- [OBJETIVO DA TAREFA] Prossiga o texto sobre a literatura e a ciência no ensino, dando seguimento à última frase apresentada.

- [EXCERTO DO TEXTO]
A interligação entre as “duas culturas” poderá ser concretizada, recorrendo à Literatura, pois a disciplina de Português é comum a todos os estudantes.

A utilização e análise de textos literários com conteúdo científico ou apenas com termos próprios das áreas das ciências são os meios que propomos e utilizaremos para entrosar contextos e linguagens literárias e científicas.

Ao construir-se um texto literário com conteúdo científico não se está a inovar, apenas se está a comunicar ciência de uma forma diferente, mas com um conteúdo válido e coerente, valorizando as dimensões ética, social, económica, política e cultural. É importante também fazer sentir que a ciência não é propriedade exclusiva dos cientistas, nem de quem a ensina.

Os textos retirados de obras literárias deverão conter situações que conduzirão à formulação de problemas pelos alunos, sob orientação do professor. É importante esta fase da formulação do problema, dado que, desde logo, compromete o aluno na tentativa de arranjar mecanismos para a sua resolução, nomeadamente através da formulação de questões, desenvolvendo a aprendizagem de conceitos e/ou consolidação dos mesmos.

1.3-            Papel da Literatura na divulgação e ensino da Ciência versus Papel da Ciência na divulgação e ensino da Literatura

Segundo Wellek & Warren “A linguagem é o material da literatura” e, assim sendo, é necessário recorrer a um esforço de comunicação. Ao nosso estudo importa aqui referir dois tipos de linguagem: a linguagem da literatura e a linguagem da ciência. Em que é que se distinguem? “A linguagem científica ideal é puramente «denotativa»” (Wellek & Warren, s.d.: pp 24), isto é, está muito próxima do seu sentido literal. Contrariamente, a linguagem literária, com todos os ornatos que a caracterizam esteticamente, não é tão precisa, estando eivada de ambiguidades, sendo “uma linguagem altamente «conotativa». Acresce que a linguagem literária está longe de ser apenas referencial: tem o seu lado expressivo, comunica o tom e a atitude do orador ou do escritor” (Wellek & Warren, s.d.: pp 24).

- [LISTAGEM DE DADOS]
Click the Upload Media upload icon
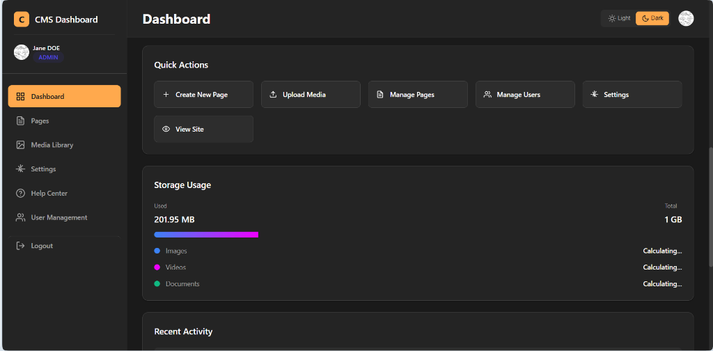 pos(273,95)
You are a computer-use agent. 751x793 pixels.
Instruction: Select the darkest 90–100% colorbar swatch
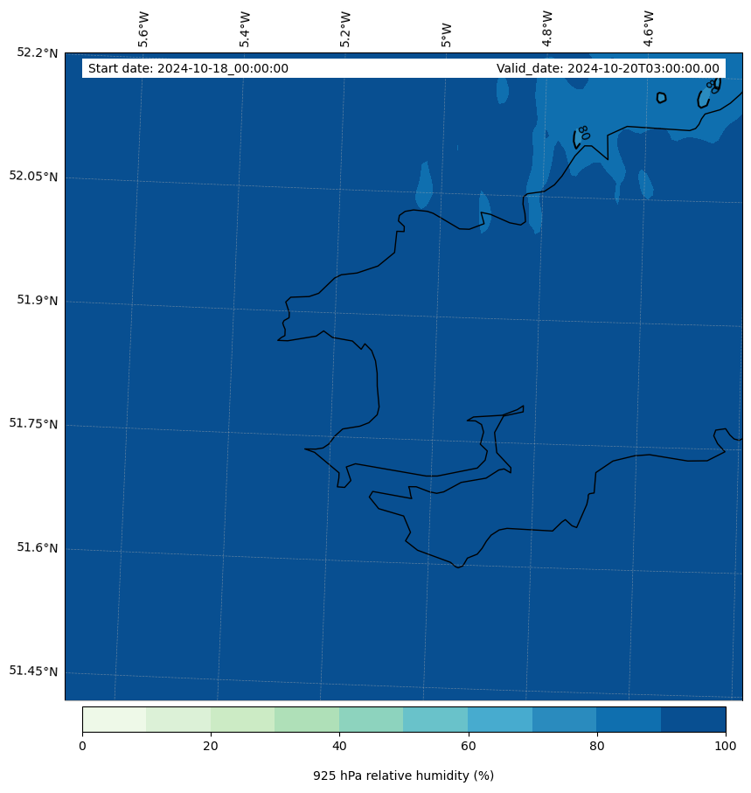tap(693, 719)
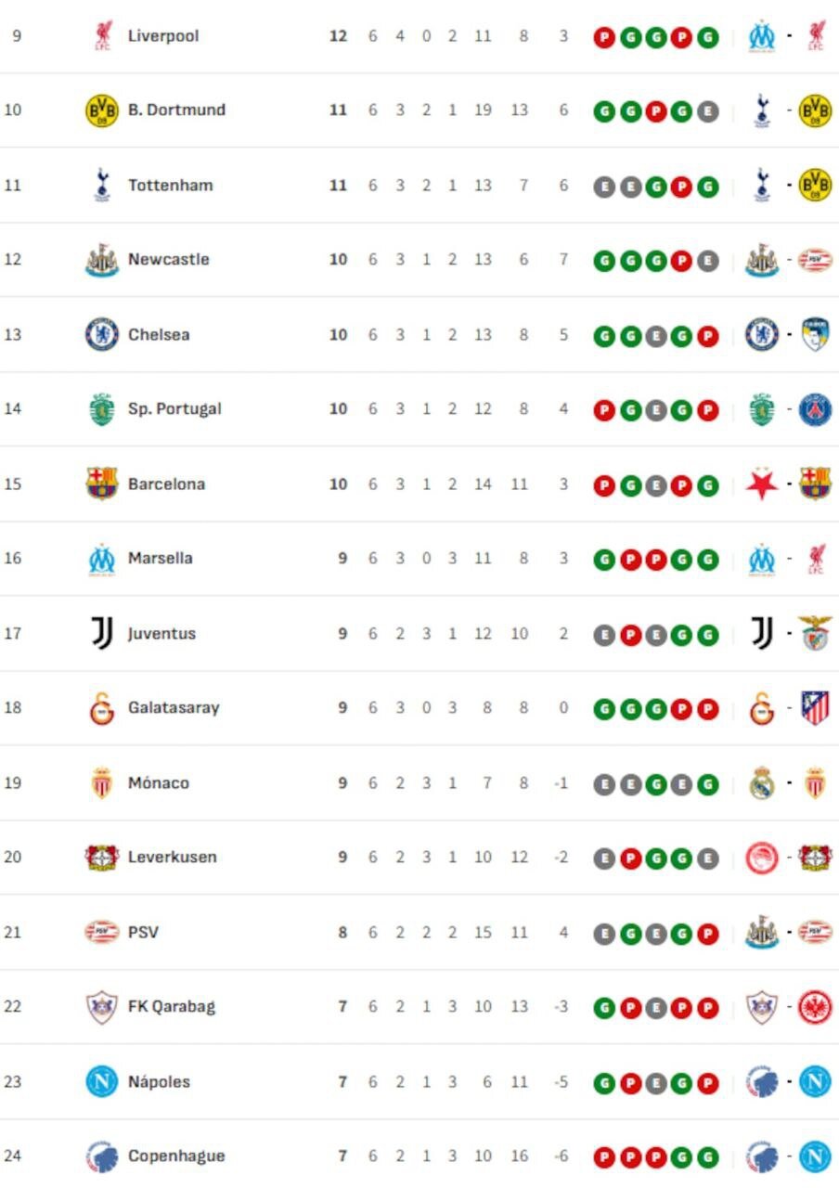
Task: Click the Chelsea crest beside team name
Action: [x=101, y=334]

--

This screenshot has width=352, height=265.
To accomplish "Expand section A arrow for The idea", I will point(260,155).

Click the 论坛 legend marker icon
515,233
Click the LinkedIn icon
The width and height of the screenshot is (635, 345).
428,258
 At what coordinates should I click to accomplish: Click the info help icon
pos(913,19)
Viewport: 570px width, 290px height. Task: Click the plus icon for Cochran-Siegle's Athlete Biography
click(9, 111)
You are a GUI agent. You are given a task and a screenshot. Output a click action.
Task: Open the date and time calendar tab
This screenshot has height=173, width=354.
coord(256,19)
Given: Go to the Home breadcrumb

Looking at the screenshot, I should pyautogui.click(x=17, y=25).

- [RESULTADO FINAL]
As “diferenças relativamente à linguagem científica podem ser levadas a cabo em diverso grau por várias obras da arte literária. (…) Existem poemas filosóficos e didáticos e romances de tese que se aproximam, pelo menos ocasionalmente, do emprego científico da linguagem” (Wellek & Warren, s.d.: pp 25).

É lugar-comum referirem-se à literatura como sendo uma das facetas da arte com utilidade prática que se reduz ao aspeto exclusivamente recreativo. A nosso ver, a literatura, com todo o seu poder comunicativo relata a vida no sentido amplo, isto é, a faceta humana e a faceta do mundo material. Dito de outro modo, a literatura com as suas múltiplas formas de comunicar descreve o universo.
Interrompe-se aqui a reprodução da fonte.